● Alıntı
● ● ●

15 Temmuz Fetullahçı darbe girişiminden sonra iktidar çevrelerinden “Devleti yeniden inşa edeceğiz” sözleri işitilmeye başlandı. İnşadan kast ettikleri şeyin kendi iktidarlarını ayakta tutmaya yarayacak kimi önlemler olduğu anlaşılıyor: Ordu’yu doğrudan doğruya kendilerine bağlamak, askeri liseleri kapatmak, Fetullahçı örgütlenmeye destek veren kişi ve kurumları etkisiz kılmak, memur alımında mülakat yöntemini getirmek bunların başlıcalarıdır.

Bir devlet inşa etmek veya inşa edilmiş bir devleti yıkıp yerine yenisini yapmak kolay değildir. Bu ancak köklü bir devrim veya karşı devrim dönemlerinde yapılabilir. Yepyeni bir devlet için yepyeni bir insan gereklidir. Oysa sizin bütün insan kaynaklarınız, eski devletten devşirmedir. Yeni bir anayasa yapsanız bile bunun temel çatısı eski anayasadan alınmadır. Yasaların büyük çoğunluğu yürürlüktedir.

İktidar partisinin yaptığı ve yapmak istediği, devletten bir bölüm insanları tasfiye edecek kimi
yasa ve kararnameler çıkarmaktan ibarettir.

AKP’nin, eski ortağı Fetullahçıları tasfiye ederken bunu “devletin yeniden inşa edilmesi” diye açıklaması gerçekçi değildir. Peki bu yeni veya yenilenmiş devletin ideolojisi ne olacaktır?

● ● ●

● Kayıtlı satırlar
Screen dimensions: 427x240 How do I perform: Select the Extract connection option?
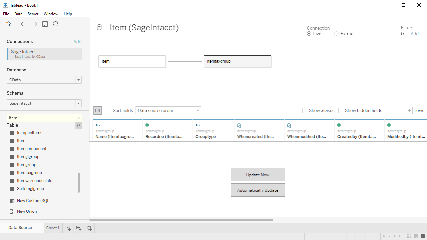pyautogui.click(x=336, y=34)
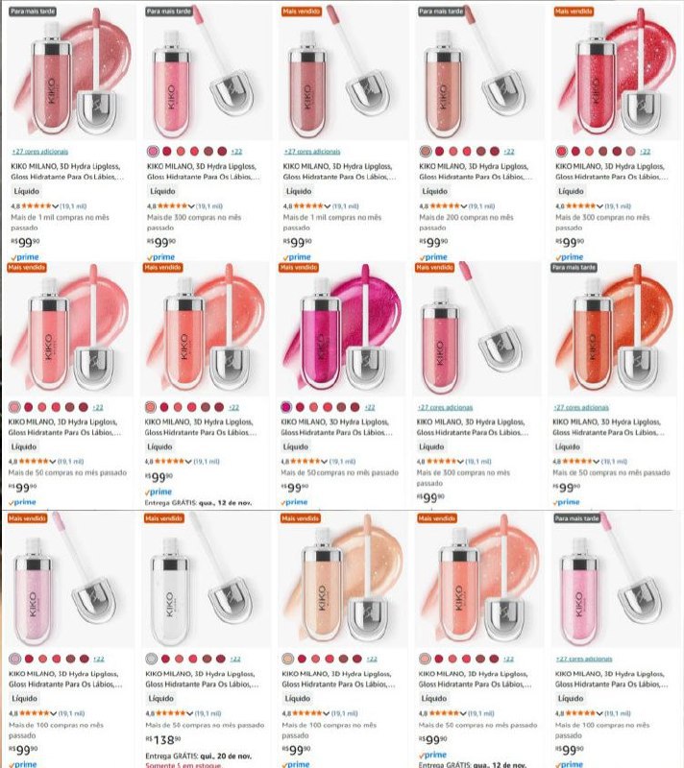Open +22 more colors link for magenta gloss
The height and width of the screenshot is (768, 684).
coord(370,407)
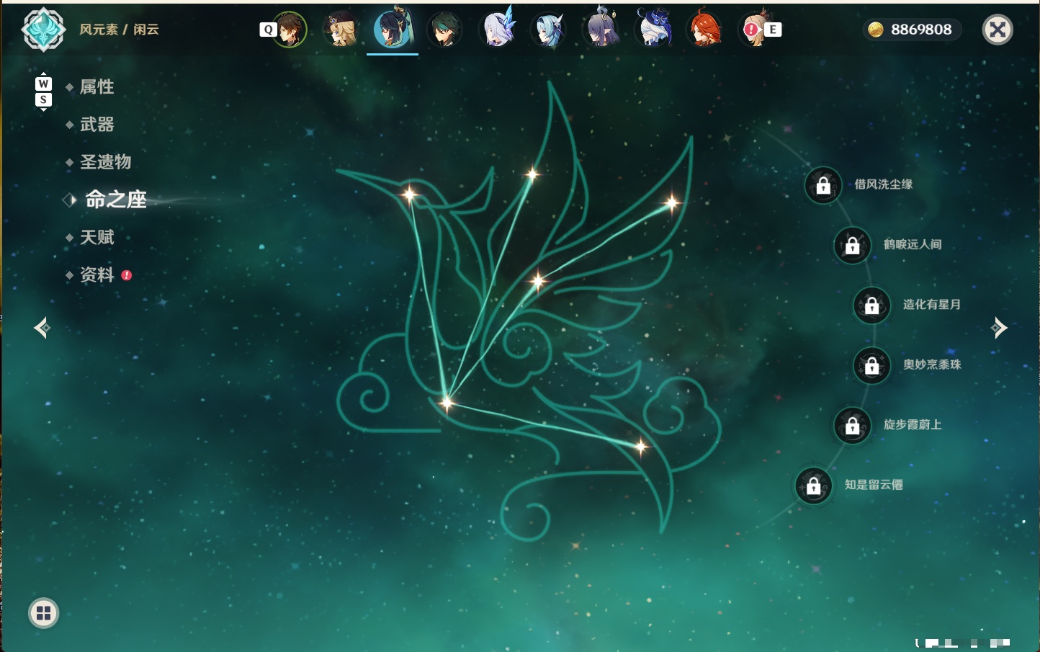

● ● ●

● Görev ayrıntıları
Devletin yeniden inşasına ilişkin alıntıda "Bir devlet inşa" sözleriyle başlayıp "büyük çoğunluğu yürürlüktedir." sözleriyle biten kısmı hiç değiştirmeden verin. Satırlar, alıntıdan bağımsız ayrı bir malzemedir.

● Görevin sonucu
Bir devlet inşa etmek veya inşa edilmiş bir devleti yıkıp yerine yenisini yapmak kolay değildir. Bu ancak köklü bir devrim veya karşı devrim dönemlerinde yapılabilir. Yepyeni bir devlet için yepyeni bir insan gereklidir. Oysa sizin bütün insan kaynaklarınız, eski devletten devşirmedir. Yeni bir anayasa yapsanız bile bunun temel çatısı eski anayasadan alınmadır. Yasaların büyük çoğunluğu yürürlüktedir.